By Heekyong Yang and Ben Klayman
SEOUL/DETROIT (Reuters) – Hyundai Motor Co plans to announce a new electric-vehicle manufacturing plant in the United States and has been in discussions to build a facility in Georgia, near existing plants for the Hyundai and Kia brands, the Korean automaker and people with knowledge of its plans told Reuters.
“We are excited to announce a new EV plant plan in the United States soon, but we do not have details to share at this stage,” Hyundai Motor said in a statement to Reuters when asked about its investment plans.
Hyundai has been in advanced discussions with state officials to build a dedicated EV facility in Georgia, three people with direct knowledge of the talks told Reuters. Details of the investment, including its projected cost and the number of jobs it would be expected to create, were not immediately known.
The new Georgia EV facility, if it is finalized, would serve both Hyundai and Kia as the brands move to roll out a pair of fully electric SUVs – the Ioniq 7 and EV9 – aimed at the U.S. market, the three people with knowledge of the plans told Reuters.
Representatives of Georgia’s economic development authorities could not be immediately reached for comment.
The announcement of an investment deal by Hyundai would come at a time when the administration of President Joe Biden has been pushing for more investment in EVs and related suppliers to create jobs and drive a clean-energy agenda. It would also mark a major economic development win for Georgia, which has pushed to establish itself as a regional hub for the emerging EV industry.
Hyundai had been working to announce its U.S. investment in EV manufacturing sometime later this month to coincide with Biden’s planned visit to Seoul, another person with knowledge of the plans said.
Hyundai announced a $300-million investment last month to manufacture the all-electric Genesis GV 70 and a hybrid version of the Santa Fe at its Alabama plant. The Genesis model would be Hyundai’s first EV made in the United States.
Hyundai’s comment to Reuters was the company’s first confirmation that it was nearing an announcement on a site for a new EV plant.
Hyundai affiliate Kia also said last month that it was looking to shift production to the United States but was not considering a dedicated EV factory on its own.
Kia has said it will have 14 EVs by 2027. Hyundai has said it will roll out 17 by 2030, including six for its luxury Genesis brand.

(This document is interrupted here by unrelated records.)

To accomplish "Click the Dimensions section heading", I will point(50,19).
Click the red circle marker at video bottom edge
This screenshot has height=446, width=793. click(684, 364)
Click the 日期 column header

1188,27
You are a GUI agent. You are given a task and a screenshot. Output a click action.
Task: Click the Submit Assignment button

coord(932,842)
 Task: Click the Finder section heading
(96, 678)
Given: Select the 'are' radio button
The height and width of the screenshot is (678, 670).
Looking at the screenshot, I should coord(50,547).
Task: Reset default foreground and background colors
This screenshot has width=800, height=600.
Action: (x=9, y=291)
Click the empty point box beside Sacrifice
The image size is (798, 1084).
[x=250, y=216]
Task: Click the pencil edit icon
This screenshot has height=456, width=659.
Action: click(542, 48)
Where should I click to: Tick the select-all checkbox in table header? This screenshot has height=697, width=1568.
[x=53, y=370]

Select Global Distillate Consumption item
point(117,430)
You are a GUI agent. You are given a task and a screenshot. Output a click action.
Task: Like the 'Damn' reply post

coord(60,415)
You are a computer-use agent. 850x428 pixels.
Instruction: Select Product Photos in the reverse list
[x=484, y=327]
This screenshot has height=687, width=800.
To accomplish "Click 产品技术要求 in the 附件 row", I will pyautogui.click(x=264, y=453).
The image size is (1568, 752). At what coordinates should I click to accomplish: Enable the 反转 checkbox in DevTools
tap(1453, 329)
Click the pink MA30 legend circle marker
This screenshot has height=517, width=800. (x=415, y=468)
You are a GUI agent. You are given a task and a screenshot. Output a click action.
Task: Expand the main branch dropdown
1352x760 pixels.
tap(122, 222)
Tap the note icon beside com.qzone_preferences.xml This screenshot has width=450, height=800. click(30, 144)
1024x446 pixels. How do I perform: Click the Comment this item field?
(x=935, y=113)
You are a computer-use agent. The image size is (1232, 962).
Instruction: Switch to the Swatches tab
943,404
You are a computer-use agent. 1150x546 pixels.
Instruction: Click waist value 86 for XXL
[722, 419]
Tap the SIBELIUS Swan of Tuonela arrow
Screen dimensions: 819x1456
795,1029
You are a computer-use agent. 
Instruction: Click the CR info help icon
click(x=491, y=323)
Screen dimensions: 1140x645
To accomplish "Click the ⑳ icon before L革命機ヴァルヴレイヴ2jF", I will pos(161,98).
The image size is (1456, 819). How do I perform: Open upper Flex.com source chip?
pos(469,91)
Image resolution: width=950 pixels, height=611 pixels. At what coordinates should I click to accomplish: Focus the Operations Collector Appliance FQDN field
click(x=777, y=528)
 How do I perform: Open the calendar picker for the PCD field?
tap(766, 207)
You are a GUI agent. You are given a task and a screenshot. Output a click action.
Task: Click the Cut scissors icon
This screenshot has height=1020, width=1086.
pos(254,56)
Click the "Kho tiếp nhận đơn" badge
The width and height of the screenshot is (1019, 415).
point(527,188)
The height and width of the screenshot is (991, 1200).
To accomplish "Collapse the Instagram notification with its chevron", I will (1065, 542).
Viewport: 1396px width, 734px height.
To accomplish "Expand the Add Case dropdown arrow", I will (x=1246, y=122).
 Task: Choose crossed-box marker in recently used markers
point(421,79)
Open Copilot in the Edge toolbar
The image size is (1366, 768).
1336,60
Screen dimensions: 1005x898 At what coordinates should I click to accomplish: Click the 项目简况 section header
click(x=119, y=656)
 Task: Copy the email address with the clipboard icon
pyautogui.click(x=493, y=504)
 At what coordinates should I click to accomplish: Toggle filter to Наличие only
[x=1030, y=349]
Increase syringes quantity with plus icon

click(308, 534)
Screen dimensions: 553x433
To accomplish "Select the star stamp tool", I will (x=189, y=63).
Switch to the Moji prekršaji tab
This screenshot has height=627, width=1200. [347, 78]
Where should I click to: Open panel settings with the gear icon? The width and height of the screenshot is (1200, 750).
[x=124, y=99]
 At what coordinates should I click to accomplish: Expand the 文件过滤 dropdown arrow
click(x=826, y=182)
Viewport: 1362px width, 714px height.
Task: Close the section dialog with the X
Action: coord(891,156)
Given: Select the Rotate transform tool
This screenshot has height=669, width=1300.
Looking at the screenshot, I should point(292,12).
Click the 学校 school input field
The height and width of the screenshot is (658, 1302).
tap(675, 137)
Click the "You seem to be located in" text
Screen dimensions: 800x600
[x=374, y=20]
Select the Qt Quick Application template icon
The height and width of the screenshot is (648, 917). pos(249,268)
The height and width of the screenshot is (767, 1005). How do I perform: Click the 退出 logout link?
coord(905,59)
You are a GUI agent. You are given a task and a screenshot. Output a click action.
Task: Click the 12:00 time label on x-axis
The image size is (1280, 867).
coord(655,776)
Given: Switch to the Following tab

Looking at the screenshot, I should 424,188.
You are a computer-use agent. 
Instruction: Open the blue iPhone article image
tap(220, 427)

Hyundai’s battery supplier, SK Innovation’s battery unit SK On, has just built two adjacent plants in Georgia. The first, which mostly supplies Volkswagen AG, kicked off production in the first quarter. The second, which will supply batteries for Ford Motor Co, is set to begin production early next year.
SK On will supply the battery for the Ioniq 7, a person with knowledge of that contract told Reuters. SK On said it cannot comment on supply deals involving specific customers.
Biden is set to travel to South Korea on May 20 for meetings with South Korea’s incoming president Yoon Suk-yeol, an advocate of steps to shore-up South Korea’s ties with the United States.
The Biden administration has said it will allocate more than $3 billion in infrastructure funding to finance EV manufacturing. Biden wants half of vehicles sold in the United States to be electric by 2030.
Other Asian companies that have announced plans to build U.S. battery plants include Korea’s LG Energy Solution and Samsung SDI.
Reuters reported earlier this month that CATL, the world’s largest battery maker, was in talks to open battery plants that would serve BMW AG and Ford with potential sites in South Carolina and Kentucky.
A South Korea media report said Yoon, who takes office on Tuesday, was also planning a follow-up visit to Washington after Biden visits Seoul, where he would be accompanied by leaders of South Korea’s top conglomerates including Hyundai Motor and SK to discuss investment in the United States.
A spokeswoman for Yoon on Monday denied the plan as reported.